Improved Remixing Process for Domain Adaptation-Based Speech Enhancement by Mitigating Data Imbalance in Signal-to-Noise Ratio
Li Li, Shogo Seki
TL;DR
The paper investigates domain adaptation-based speech enhancement methods RemixIT and Remixed2Remixed, showing that imbalanced $SNR$ distributions in pseudo-paired data can hinder student model performance on real-world recordings. It introduces an $SNR$ control module (SNRCM) to sample $SNR$ from balanced distributions and employs curriculum learning (CL) to span progressively broader $SNR$ ranges, improving robustness to underrepresented data. Experimental results on CHiME-7 UDASE–utilizing the CHiME-5/Librispeech-based datasets–demonstrate SI-SDR gains for RemixIT and competitive gains for Re2Re, though PESQ and STOI benefits vary.

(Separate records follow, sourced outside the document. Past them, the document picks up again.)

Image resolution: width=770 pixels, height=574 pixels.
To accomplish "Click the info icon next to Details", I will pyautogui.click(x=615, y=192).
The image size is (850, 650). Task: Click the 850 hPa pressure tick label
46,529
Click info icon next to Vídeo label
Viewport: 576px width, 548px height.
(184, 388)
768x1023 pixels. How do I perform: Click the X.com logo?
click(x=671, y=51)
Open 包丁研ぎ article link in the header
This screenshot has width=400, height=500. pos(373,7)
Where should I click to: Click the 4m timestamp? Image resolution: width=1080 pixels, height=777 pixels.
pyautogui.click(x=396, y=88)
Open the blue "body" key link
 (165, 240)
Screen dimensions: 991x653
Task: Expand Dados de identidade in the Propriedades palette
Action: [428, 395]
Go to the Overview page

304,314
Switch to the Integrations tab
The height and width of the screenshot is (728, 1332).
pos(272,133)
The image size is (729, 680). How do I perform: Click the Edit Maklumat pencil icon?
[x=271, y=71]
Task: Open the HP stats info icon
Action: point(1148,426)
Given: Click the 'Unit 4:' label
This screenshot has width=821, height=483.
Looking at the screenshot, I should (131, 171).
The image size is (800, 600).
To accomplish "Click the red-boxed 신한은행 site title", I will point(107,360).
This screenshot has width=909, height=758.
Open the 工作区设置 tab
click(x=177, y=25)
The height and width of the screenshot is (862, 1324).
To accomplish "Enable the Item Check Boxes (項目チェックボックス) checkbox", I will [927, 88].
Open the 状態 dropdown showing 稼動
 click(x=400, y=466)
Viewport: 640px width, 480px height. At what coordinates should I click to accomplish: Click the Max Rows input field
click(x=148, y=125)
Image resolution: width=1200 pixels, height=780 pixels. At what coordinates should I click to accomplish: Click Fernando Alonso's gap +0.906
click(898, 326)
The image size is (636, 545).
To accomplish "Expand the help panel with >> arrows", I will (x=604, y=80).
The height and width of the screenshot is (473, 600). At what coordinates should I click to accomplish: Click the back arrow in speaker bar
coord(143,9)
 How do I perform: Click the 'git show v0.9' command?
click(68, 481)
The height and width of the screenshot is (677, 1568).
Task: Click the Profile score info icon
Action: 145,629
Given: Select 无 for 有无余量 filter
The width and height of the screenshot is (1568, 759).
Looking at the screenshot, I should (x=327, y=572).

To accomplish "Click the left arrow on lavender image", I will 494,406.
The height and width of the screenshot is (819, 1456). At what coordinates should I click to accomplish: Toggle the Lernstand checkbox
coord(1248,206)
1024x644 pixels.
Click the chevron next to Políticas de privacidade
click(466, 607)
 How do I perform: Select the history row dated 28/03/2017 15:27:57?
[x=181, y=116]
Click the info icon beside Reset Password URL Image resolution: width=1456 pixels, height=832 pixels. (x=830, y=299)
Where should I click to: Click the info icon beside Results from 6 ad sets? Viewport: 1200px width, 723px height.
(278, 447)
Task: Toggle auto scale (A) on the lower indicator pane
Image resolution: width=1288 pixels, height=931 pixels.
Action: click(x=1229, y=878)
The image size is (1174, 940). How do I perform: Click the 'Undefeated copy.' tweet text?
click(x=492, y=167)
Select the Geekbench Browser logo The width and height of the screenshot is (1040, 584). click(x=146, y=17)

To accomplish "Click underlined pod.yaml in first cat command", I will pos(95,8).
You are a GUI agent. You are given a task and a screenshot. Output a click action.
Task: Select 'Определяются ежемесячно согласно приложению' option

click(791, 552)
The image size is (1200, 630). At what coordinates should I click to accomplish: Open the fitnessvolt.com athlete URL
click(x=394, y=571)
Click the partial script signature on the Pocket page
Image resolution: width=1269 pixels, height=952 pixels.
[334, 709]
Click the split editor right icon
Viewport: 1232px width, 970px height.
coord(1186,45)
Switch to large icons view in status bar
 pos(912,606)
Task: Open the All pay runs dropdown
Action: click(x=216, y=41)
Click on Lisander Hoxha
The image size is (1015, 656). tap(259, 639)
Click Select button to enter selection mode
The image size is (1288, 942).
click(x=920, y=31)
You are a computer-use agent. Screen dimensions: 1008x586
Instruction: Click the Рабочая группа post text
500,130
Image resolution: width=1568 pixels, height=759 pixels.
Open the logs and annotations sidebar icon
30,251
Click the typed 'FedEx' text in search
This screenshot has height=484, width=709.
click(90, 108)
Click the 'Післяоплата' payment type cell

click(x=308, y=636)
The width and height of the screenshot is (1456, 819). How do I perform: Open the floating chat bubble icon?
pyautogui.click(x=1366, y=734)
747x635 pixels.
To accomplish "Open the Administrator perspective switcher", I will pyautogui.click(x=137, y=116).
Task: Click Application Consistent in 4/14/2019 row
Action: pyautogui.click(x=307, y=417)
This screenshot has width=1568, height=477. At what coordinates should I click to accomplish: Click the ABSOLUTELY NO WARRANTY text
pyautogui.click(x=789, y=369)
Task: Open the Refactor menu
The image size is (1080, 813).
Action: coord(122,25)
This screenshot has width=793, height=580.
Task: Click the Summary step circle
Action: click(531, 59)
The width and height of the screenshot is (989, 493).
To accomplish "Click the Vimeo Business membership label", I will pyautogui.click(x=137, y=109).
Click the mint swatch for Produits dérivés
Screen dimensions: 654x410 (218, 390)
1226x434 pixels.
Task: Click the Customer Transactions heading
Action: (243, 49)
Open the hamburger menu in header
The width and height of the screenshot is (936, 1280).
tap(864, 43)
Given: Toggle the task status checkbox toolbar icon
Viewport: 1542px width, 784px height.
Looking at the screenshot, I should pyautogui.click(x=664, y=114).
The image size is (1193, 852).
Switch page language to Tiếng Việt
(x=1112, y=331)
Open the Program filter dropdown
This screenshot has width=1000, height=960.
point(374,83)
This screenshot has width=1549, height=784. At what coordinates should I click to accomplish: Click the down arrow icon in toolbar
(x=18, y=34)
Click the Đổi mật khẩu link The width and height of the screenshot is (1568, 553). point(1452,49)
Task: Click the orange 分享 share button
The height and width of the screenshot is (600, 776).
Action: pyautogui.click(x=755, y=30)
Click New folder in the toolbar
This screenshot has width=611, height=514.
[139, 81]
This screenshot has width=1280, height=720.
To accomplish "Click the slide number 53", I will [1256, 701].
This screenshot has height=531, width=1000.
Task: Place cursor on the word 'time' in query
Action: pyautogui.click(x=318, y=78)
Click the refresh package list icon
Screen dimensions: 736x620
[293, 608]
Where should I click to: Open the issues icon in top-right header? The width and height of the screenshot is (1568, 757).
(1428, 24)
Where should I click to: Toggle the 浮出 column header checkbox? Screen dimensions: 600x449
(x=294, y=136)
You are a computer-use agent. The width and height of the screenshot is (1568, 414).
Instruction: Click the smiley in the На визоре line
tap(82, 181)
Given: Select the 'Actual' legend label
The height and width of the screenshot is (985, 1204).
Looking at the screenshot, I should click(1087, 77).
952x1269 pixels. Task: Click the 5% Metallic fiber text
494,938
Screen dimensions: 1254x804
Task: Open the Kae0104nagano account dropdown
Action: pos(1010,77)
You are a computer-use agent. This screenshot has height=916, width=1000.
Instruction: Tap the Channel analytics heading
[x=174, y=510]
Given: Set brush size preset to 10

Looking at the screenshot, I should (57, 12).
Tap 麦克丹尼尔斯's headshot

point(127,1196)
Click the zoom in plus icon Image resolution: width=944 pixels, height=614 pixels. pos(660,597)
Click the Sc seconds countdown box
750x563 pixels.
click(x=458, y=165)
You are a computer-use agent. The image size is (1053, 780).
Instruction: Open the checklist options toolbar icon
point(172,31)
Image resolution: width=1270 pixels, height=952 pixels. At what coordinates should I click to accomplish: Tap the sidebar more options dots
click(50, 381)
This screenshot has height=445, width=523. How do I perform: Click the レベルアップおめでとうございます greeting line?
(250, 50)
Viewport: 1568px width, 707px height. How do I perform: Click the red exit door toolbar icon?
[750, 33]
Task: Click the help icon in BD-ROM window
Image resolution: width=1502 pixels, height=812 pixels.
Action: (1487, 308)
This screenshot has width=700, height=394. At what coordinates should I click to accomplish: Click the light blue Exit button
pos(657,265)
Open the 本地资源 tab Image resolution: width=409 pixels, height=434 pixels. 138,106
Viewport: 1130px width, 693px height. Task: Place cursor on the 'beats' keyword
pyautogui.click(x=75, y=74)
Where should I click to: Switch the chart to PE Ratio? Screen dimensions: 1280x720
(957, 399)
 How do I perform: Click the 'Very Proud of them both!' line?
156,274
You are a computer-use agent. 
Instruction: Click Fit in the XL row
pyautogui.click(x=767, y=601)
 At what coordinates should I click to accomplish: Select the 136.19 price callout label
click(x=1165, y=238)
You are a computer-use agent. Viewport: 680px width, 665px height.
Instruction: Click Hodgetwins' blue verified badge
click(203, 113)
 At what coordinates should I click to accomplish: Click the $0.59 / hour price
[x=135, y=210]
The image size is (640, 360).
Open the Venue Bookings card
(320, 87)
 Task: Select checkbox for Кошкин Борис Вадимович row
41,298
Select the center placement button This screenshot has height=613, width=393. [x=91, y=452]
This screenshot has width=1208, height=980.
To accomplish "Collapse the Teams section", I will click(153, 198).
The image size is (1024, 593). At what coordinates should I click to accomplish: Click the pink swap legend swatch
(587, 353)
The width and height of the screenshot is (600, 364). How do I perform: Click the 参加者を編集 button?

Overall, the work advances DASE by addressing data imbalance in remixing, offering a practical approach to enhance model generalization in real-world, multi-SNR conditions.
Abstract
RemixIT and Remixed2Remixed are domain adaptation-based speech enhancement (DASE) methods that use a teacher model trained in full supervision to generate pseudo-paired data by remixing the outputs of the teacher model. The student model for enhancing real-world recorded signals is trained using the pseudo-paired data without ground truth. Since the noisy signals are recorded in natural environments, the dataset inevitably suffers data imbalance in some acoustic properties, leading to subpar performance for the underrepresented data. The signal-to-noise ratio (SNR), inherently balanced in supervised learning, is a prime example. In this paper, we provide empirical evidence that the SNR of pseudo data has a significant impact on model performance using the dataset of the CHiME-7 UDASE task, highlighting the importance of balanced SNR in DASE. Furthermore, we propose adopting curriculum learning to encompass a broad range of SNRs to boost performance for underrepresented data.